Fancy An Amazon CD With That Dell PC?
08:39 p.m Mar 10, 1999 Eastern
By Andrew Hay

NEW YORK (Reuters) - Like store clerks offering that last minute, must have buy at the cash register, top Internet retailers Dell Computer Corp. and Amazon.com Inc. Wednesday began advertising each others products at their online checkouts.

In a unique marketing pact that is expected to be much copied in the electronic commerce world, Dell Wednesday began asking online shoppers if they needed a book from Amazon.com to go with their new PC.

And Amazon.com began asking shoppers if they fancied a Dell PC as they approached virtual checkout counters with orders for videos or compact discs.

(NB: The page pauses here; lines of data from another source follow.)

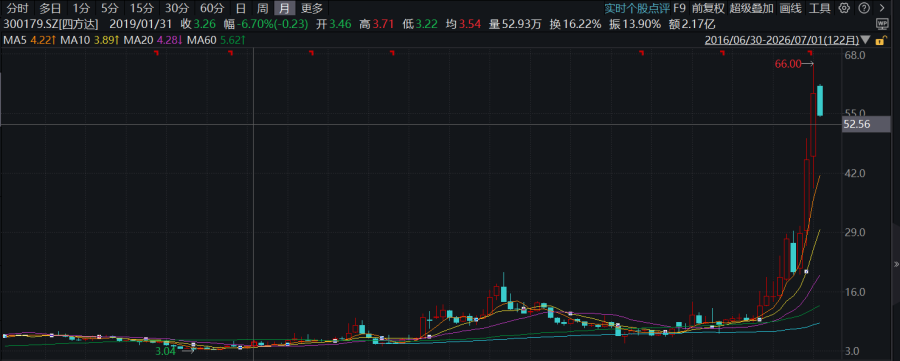Toggle 超级叠加 overlay option
Screen dimensions: 900x361
751,8
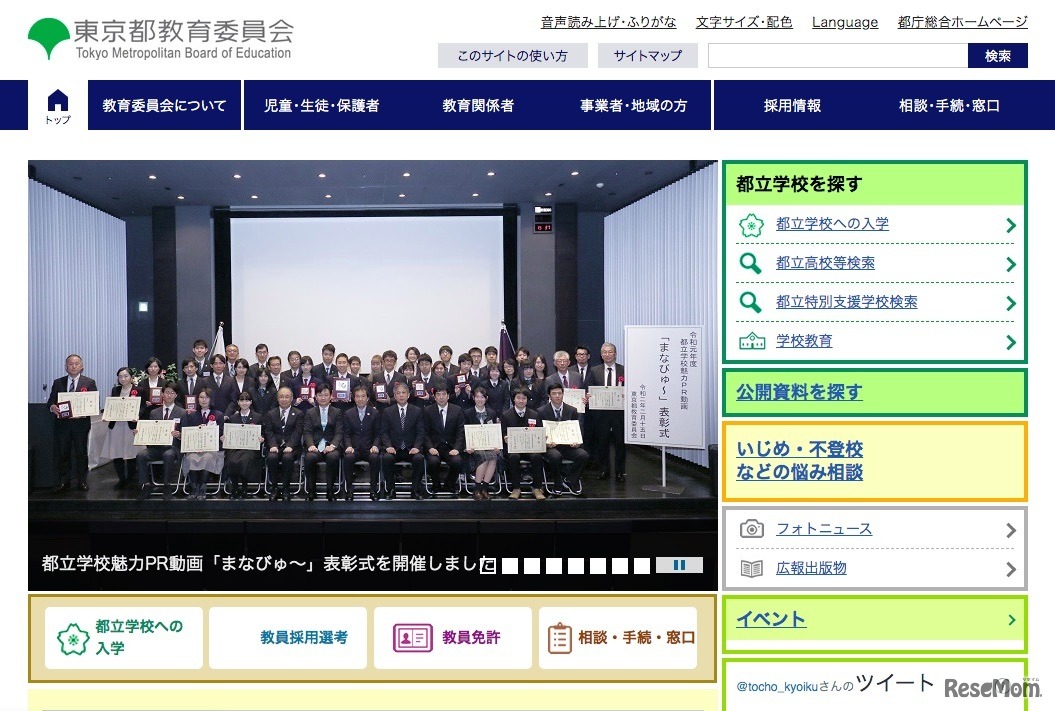The height and width of the screenshot is (711, 1055).
Task: Click the open-book icon beside 広報出版物
Action: click(751, 568)
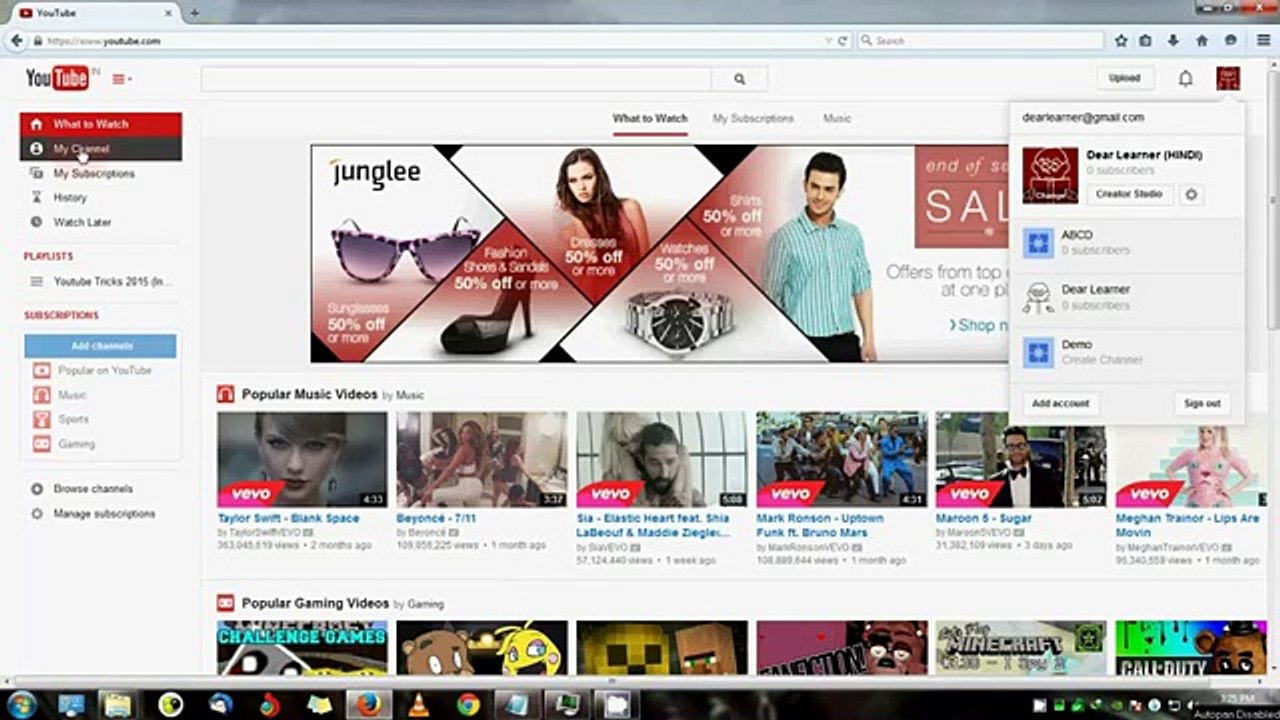
Task: Switch to My Subscriptions tab
Action: pos(753,118)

The deal allows the Internet's biggest PC seller and its No.1 book and music seller to share millions of customers who might not previously have thought of buying a computer or book online.

It gives Dell another outlet in its hugely successful strategy to sell PCs straight from the factory to the customer over the Internet.

Amazon, which is diversifying out of its core music, video and book product lines, gets a direct link to a blue-chip computer product as well as a powerful partner. ''It's the ability to swap two large traffic streams,'' said Standard & Poor's Equity Group analyst Megan Hackett. ''The sum of one plus one is greater than two.''

Under the partnership, shoppers paying for purchases at Amazon.com and Dell online retail sites will see an icon that if clicked will take them to Web pages offering the companies' products

Dell said the marketing pact took just a few months to put together and will continue to develop at the same pace.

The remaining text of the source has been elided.